Uitzicht

Tevreden met het uitzicht

Aart van Dragt

Op de kalender staat de winter al aangekondigd. De ponyweide ondergaat een metamorfose. Tussen de grassprieten glinstert het water. En mocht de vorst het toelaten dan ligt hier straks een prachtige ijsvloer.
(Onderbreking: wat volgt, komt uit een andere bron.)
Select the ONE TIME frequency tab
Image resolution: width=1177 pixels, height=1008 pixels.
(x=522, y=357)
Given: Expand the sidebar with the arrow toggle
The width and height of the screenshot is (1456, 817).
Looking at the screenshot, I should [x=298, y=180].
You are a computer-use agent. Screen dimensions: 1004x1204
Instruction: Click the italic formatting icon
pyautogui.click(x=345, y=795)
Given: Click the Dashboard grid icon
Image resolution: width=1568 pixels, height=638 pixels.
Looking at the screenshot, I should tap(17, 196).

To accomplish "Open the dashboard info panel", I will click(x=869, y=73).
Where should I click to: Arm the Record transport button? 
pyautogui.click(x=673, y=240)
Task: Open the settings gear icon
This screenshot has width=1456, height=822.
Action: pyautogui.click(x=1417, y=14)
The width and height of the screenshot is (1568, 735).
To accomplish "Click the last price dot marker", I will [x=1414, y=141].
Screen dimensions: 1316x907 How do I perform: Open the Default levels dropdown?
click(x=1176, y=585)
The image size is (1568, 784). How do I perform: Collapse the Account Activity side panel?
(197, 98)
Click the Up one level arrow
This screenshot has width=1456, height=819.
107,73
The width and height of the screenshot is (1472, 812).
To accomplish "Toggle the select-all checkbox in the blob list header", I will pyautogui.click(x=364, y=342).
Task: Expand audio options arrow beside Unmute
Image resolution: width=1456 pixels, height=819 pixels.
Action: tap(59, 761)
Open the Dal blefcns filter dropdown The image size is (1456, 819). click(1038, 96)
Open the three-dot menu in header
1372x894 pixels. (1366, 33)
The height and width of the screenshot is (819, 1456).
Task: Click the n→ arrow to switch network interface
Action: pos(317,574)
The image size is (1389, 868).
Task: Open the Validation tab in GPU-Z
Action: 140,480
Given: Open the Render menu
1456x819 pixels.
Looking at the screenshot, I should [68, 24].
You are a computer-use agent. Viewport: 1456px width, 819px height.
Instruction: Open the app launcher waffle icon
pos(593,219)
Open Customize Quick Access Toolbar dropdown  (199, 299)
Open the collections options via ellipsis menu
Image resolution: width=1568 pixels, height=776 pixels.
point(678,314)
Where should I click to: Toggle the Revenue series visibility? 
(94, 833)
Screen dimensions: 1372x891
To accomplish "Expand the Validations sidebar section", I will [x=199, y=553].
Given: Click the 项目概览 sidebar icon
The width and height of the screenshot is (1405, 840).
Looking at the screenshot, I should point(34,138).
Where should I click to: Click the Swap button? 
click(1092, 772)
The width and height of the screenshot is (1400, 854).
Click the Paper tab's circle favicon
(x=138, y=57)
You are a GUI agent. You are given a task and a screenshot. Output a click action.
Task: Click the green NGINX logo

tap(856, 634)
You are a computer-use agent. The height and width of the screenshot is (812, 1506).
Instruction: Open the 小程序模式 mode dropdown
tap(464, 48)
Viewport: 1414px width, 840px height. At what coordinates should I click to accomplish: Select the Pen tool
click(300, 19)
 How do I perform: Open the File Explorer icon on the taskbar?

Een beekje heeft de gelegenheid gekregen een deel van haar water over de grasmat uit te laten vloeien. Honderden kokmeeuwen staan met hun voeten in het wassende water, driftig pikkend naar de wormen die proberen aan het stijgende water te ontsnappen. Een groepje spreeuwen landt brutaal weg tussen de meeuwen en begint lekker te badderen. Dan komt een vlucht kieviten aanzetten. Als stuntvliegers scheren ze boven de toekomstige ijsbaan. Dan weer snel optrekkend en kantelend laten ze hun zwart-witte vleugels zien. Af en toe lijken ze op de meeuwen neer te duiken maar die trekken zich er niks van aan. Uiteindelijk strijken ze neer op een stukje weiland dat nog boven het water uitsteekt. De vleugels worden gepoetst en net als ze ook aan de maaltijd willen beginnen, slaat iemand alarm en gaat iedereen op de vleugels. Het duurt enige minuten, maar na veel gedoe zit bijna iedereen weer op bijna dezelfde plaats.

Ondertussen vertelt mijn moeder honderd uit over het wel en wee van de andere bejaarden in het complex. Wie wil er nog koffie en wie wil er nog thee? En pak er nog maar zo’n lekker soesje bij..

Het uitzicht? Ja, over het uitzicht is ze wel tevreden.